In the course of a day online—answering your e-mail, paying bills, sending a tweet about your favorite doughnuts—it's easy to forget how completely and utterly miraculous the Internet is. The monks of Tibet have not forgotten.
Some nine million pages of Buddhist texts and other Tibetan writings have been rescued from almost-certain extinction and now reside on the 'Net in a searchable, easily downloadable form. "Every morning I will be doing prostration to the computer," one famed lama said as the huge digitization project began to bear fruit.
 
 
The story of how the texts were almost lost (copy after copy was burned during political turmoil in the 1950s) then recovered (a U.S. scholar went all-out to find surviving volumes) is told wonderfully in Digital Dharma, a documentary at New York's Rubin Museum of Art. The story of what is happening to the texts is evident atwww.TBRC.org, run by the Cambridge, Mass.-based Tibetan Buddhist Resource Center.
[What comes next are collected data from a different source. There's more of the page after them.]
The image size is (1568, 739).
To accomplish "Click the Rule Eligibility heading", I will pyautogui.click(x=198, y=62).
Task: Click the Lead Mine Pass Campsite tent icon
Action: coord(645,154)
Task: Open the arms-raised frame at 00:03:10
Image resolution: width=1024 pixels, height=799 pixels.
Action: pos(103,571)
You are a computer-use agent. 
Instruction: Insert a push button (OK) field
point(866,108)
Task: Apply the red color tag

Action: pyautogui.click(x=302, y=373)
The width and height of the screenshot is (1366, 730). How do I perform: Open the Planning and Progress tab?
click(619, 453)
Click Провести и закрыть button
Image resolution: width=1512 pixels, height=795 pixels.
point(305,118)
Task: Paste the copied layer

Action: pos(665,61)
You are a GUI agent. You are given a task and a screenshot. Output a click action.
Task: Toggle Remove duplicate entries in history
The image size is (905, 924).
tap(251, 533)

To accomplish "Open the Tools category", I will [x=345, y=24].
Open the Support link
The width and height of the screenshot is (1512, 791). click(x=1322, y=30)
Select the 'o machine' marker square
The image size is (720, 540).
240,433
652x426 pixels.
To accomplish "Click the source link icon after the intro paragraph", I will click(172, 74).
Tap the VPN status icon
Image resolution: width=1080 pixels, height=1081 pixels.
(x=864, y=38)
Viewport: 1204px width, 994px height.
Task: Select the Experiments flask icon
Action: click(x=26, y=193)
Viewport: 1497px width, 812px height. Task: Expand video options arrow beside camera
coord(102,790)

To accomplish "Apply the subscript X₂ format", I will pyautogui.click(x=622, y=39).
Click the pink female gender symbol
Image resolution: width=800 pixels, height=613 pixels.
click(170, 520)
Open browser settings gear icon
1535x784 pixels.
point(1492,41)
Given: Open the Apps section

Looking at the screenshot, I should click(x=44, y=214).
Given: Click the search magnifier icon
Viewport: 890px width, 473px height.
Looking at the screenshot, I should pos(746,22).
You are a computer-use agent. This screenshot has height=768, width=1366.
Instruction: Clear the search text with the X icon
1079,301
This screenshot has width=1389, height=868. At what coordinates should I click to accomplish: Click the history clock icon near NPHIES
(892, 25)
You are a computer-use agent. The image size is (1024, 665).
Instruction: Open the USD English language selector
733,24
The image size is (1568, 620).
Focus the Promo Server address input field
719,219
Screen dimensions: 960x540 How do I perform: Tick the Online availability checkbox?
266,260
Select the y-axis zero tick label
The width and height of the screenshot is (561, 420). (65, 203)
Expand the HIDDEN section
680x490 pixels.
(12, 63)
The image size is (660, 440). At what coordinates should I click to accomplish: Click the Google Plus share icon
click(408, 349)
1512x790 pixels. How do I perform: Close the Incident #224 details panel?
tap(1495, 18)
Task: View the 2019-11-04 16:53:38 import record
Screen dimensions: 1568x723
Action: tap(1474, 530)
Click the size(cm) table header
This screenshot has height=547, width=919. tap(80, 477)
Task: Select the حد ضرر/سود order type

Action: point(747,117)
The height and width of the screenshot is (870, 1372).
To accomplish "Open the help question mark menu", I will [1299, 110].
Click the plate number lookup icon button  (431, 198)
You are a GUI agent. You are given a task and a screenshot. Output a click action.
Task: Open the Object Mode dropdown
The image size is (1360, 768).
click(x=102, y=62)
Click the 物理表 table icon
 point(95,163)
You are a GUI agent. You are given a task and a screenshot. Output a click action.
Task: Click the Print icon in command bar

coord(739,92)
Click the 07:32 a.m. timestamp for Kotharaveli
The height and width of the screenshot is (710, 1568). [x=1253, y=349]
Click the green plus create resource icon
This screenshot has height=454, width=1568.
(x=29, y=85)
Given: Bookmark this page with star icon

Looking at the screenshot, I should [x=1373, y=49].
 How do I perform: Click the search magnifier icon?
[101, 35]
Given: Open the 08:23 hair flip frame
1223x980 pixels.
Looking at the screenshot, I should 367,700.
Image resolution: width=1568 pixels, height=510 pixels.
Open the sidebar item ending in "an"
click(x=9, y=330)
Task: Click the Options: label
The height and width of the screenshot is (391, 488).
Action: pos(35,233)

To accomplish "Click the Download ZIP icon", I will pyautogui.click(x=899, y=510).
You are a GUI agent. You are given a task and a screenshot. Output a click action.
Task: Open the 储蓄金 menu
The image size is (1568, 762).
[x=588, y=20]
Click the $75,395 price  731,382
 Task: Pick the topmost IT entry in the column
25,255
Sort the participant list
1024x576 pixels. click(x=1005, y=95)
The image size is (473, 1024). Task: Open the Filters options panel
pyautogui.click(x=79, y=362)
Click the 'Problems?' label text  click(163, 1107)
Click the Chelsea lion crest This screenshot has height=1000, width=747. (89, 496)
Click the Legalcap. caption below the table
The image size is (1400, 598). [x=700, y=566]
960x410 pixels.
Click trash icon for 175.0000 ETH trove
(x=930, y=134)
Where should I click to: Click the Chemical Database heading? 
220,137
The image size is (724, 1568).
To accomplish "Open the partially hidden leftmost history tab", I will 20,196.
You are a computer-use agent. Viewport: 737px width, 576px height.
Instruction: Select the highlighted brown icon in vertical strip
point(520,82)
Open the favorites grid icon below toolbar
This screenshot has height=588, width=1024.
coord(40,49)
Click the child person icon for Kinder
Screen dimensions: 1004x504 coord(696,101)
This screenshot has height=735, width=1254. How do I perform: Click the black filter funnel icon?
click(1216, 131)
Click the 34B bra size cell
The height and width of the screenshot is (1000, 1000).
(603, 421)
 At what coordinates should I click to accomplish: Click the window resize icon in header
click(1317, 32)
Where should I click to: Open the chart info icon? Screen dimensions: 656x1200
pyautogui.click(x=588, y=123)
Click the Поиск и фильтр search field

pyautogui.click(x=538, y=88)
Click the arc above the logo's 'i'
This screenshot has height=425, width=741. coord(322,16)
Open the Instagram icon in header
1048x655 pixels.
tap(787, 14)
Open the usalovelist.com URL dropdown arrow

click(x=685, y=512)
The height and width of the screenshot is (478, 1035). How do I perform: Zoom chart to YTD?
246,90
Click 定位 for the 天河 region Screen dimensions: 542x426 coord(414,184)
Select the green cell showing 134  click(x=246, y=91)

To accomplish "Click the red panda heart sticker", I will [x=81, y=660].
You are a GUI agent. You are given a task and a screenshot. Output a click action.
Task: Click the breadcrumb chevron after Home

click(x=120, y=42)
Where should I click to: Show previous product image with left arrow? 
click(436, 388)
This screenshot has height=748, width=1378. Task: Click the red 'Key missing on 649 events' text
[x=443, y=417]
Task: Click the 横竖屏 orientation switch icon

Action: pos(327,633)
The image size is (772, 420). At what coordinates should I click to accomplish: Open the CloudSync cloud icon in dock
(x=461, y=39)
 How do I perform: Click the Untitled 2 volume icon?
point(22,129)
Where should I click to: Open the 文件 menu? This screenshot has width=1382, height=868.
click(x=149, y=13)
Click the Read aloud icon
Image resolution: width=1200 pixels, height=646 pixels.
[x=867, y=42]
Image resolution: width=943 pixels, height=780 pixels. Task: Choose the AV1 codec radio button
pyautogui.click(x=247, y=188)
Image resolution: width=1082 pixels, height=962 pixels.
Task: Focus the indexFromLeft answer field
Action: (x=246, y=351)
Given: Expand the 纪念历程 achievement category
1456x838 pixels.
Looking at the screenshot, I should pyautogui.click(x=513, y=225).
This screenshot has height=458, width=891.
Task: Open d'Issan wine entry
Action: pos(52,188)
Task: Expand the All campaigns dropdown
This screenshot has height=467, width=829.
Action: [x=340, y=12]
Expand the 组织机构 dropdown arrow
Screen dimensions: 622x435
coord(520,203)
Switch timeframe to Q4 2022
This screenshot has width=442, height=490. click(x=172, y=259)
Unlike most e-books, the volumes on the Website aren't just handy alternatives to paper copies; they're the main event, the go-to source on their subject, a repository for an entire culture. Some 5,000 people from 66 countries visit the site each day.
 
It wasn't easy to build. The nonprofit research center has been scanning rare, often brittle pages for more than 10 years. At the same time, it helped develop the software needed for computers to understand Tibetan, a prerequisite for creating a search engine.
 
Monks have gotten up to speed quickly—many now read the texts with iPads. When you tip an iPad on its side, which opens the landscape view, the device becomes a perfect match for the horizontal design of Tibetan pages. Is there any path in life that doesn't lead to Apple?